Czytaj w LEX: Zmiany w wystawianiu i realizacji recept w 2021 r. >
Organizacja pacjentów wskazują również, że pojawiają się informacje o sytuacjach, w których lekarze POZ odmawiają wystawiania recept osobom 75 plus i odsyłają pacjentów do lekarzy specjalistów w związku z nową funkcjonalnością, która jednak ma swoje ograniczenia. To ma się jednak zmienić, za sprawą interwencji RPP. Rzecznik bowiem wystąpił do MZ z wnioskiem rozszerzeniem możliwości uzyskania recept również przez pacjentów niedysponujących dostępem do IKP. A ministerstwo w odpowiedzi wskazało, że pracuje nad zmianą przepisów.

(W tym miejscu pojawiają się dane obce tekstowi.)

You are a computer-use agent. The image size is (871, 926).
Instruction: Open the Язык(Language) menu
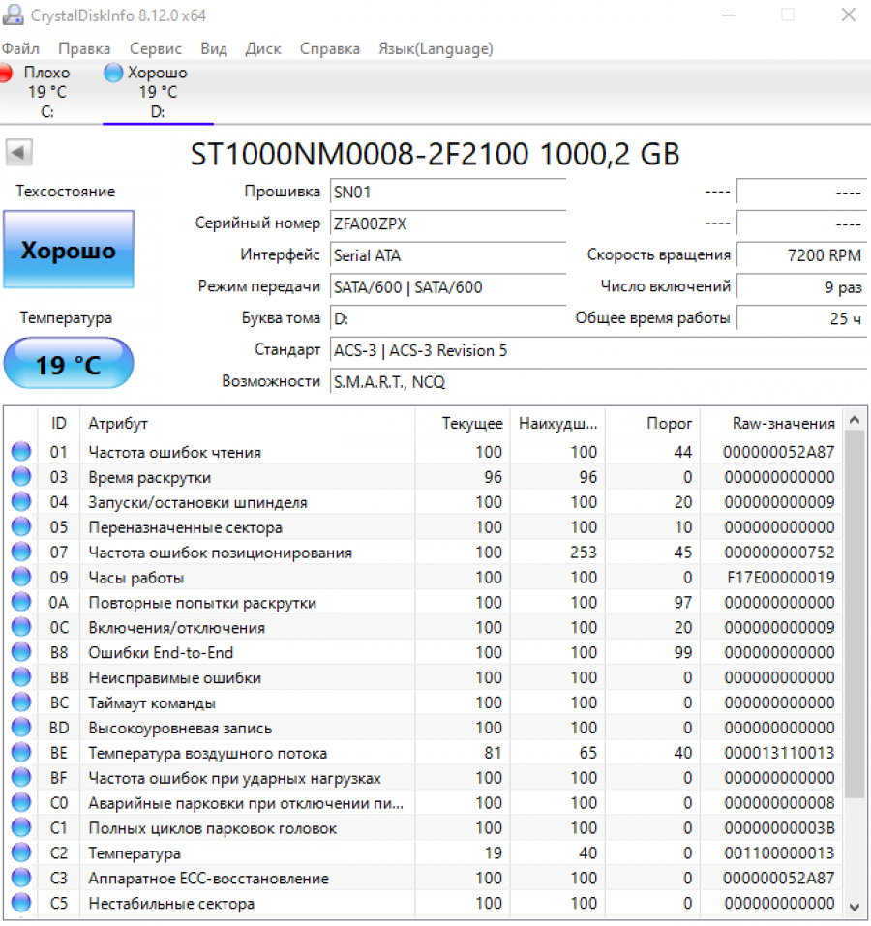point(435,48)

Ministerstwo Zdrowia szykuje nowelizację
- Odnosząc się do obaw, że pacjenci, którzy nie aktywowali IKP, zostaną pozbawieni prawa do bezpłatnych leków na podstawie recept wystawianych przez lekarzy specjalistów i lekarzy zatrudnionych w szpitalach, informuję, że zmiana tego stanu wymaga nowelizacji przepisów rangi ustawowej – pisze Piotr Węcławik w odpowiedzi do Rzecznika Praw Pacjenta. - Stosowna propozycja została przygotowana i będzie procedowana w możliwie najszybszym czasie. Polega ona na przyznaniu osobom uprawionym do wystawiania recept dla pacjentów 75 plus prawa do automatycznego dostępu do danych o wystawionych receptach, analogicznie jak w przypadku lekarzy zatrudnionych w podstawowej opiece zdrowotnej – wyjaśnia.
Czytaj w LEX: Wystawianie i realizowanie e-recept w razie braku dostępu do systemu e-zdrowie (P1) >
Jak poinformowało nas Biuro RPP, jeśli w ciągu dwóch tygodni projekt się nie pojawi, rzecznik znowu będzie interweniował. - Cieszymy się, że resort pracuje nad zmianą przepisów, ale ważne jest, aby jak najszybciej zaczęły obowiązywać. Potrzebne są teraz, gdy w czasie pandemii pacjenci mają utrudniony dostęp do lekarzy. Dlatego od dłuższego czasu prowadzimy rozmowy z ministerstwem, by jak najszybciej wprowadziło możliwości wypisywania recept z listy S przez lekarzy specjalistów po wyrażeniu zgody przez pacjenta w czasie wizyty czy telewizyty oraz jak najszybszą przygotowało poprawkę w ustawie umożliwiającą takie działanie – mówi Magdalena Kołodziej. Zdaniem Ireny Rej, prezes Izby Gospodarczej Farmacja Polska, potrzebne są działania, i szybsze, i szersze. – Przygotowanie nowelizacji ustawy, jej uchwalenie trwa. Dlatego w poniedziałek wysłaliśmy pismo do MZ z propozycją dwóch rozwiązań, jednego czasowego i drugiego docelowo. Czasowo należy już umożliwić wystawianie specjalistom recept S, zwłaszcza że zgodnie z ustawą o zawodzie lekarze, oni mają obowiązek weryfikacji leków, które bierze pacjent. Ponadto NFZ w prosty sposób może zweryfikować, jakie recepty, na co, kto wystawił. Nie można zakładać, że lekarze będą ich nadużywać. Docelowo apelujemy o wykreślenie w ogóle artykułu o konieczności weryfikacji – podkreśla Irena Rej. I dodaje jeszcze jeden postulat. – Obecnie receptę S może wypisać tylko lekarz, który ma kontrakt z NFZ, ten przyjmujący pacjenta prywatnie już nie. Chodzę prywatnie do lekarza, odciążam system publiczny, obniżam jego koszty, ale nie mogę dostać recepty na bezpłatny lek – podkreśla. Jej zdaniem także prywatni specjaliści, powinni mieć prawo do wstawiania bezpłatnych recept dla seniorów.